## [Text passage]
[Start of Attachment]
Problem | Likely Cause | Solution |
|---|---|---|
Hardcoded colors in CSS | Tokens not configured | Implement Design Tokens before generating |
Flexbox does not behave as expected | Auto Layout misconfigured | Verify that all containers use Auto Layout |
Broken responsiveness | Inconsistent constraints | Use Fill and Hug consistently and avoid Fixed |
Fonts not applied | Font stack not defined | Configure font-family in tokens |
Workflow issues
Irrelevant code generation usually points to a missing or incomplete instructions file. Recurring errors are common when prompts are too generic. Output that deviates significantly from the design often occurs when elements sit outside the component frame in Figma.
[End of Attachment]
## [Entries shown]
[Start of Attachment]
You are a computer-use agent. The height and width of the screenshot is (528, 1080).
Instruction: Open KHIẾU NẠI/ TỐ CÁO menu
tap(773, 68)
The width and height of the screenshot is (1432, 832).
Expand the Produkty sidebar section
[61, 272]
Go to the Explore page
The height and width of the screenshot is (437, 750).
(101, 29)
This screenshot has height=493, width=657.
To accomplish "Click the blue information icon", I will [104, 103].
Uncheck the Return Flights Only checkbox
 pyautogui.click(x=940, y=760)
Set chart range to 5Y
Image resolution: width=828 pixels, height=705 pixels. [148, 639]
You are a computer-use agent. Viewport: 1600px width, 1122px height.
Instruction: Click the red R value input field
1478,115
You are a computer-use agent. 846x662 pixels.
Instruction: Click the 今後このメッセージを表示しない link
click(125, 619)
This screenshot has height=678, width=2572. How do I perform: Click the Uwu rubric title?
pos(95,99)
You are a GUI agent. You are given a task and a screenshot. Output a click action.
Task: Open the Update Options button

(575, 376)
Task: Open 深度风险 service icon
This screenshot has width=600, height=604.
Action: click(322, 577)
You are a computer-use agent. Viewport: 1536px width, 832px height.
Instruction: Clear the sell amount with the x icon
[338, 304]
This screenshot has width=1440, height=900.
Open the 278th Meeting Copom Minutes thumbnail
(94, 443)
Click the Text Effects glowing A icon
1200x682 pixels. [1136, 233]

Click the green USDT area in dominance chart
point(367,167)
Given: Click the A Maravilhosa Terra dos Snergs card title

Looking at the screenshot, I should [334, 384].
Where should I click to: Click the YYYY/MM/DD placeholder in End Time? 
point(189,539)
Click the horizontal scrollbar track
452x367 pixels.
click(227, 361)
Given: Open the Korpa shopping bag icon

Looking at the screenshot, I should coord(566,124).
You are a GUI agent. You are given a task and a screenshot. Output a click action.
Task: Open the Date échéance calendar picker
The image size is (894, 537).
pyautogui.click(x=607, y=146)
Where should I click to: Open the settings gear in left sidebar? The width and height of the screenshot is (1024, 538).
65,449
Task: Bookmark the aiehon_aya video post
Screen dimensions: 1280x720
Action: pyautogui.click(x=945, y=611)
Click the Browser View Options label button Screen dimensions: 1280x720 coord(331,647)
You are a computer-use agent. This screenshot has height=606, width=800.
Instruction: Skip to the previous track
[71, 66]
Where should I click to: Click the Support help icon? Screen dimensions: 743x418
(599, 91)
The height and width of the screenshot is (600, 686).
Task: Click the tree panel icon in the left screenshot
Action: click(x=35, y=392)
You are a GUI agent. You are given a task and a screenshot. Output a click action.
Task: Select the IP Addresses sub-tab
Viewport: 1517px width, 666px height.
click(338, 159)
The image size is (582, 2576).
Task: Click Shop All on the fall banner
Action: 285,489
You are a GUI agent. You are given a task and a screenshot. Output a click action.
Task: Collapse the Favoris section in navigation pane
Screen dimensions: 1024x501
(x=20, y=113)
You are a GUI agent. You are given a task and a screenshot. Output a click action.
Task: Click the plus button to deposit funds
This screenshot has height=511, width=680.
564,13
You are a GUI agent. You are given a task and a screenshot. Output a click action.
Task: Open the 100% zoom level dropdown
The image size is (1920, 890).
[End of Attachment]
## [Problem to work on]
Continue the troubleshooting text on turning Figma designs into code, picking up after its last sentence.

## [Output for this exercise]
Problem | Likely Cause | Solution |
|---|---|---|
Copilot generates irrelevant code | Instructions file missing or incomplete | Add a detailed |
Constant generation errors | Prompt too generic | Break the process into smaller steps and validate structure first |
MCP does not connect | Server not started | Check Figma Preferences and enable Enable MCP Server |
Result very different from design | Elements outside the component frame in Figma | Ensure everything is inside the component frame |
Identifying these patterns early prevents small mistakes from turning into bottlenecks throughout the project.
Conclusion
The bridge between Figma and Drupal Canvas is not magic. It is a method. With clear structure, effective communication, and disciplined iteration, the promise of design-to-code in minutes becomes a practical reality.
The three pillars we explored form a virtuous cycle:
Well-defined structure facilitates communication
Clear communication accelerates iteration
Fast iteration reveals improvements in structure
Start small. Choose a simple component, apply the best practices, and observe the result. Adjust, learn, and repeat. In a short time, the workflow that once seemed complex becomes natural, and the distance between design and code finally disappears.
Important: This article was inspired by the pioneering work of Witze Van der Straeten, whose experimentation with Figma MCP and Drupal Canvas was presented at DrupalCon Vienna 2025 and drew the attention of Dries Buytaert, founder of Drupal.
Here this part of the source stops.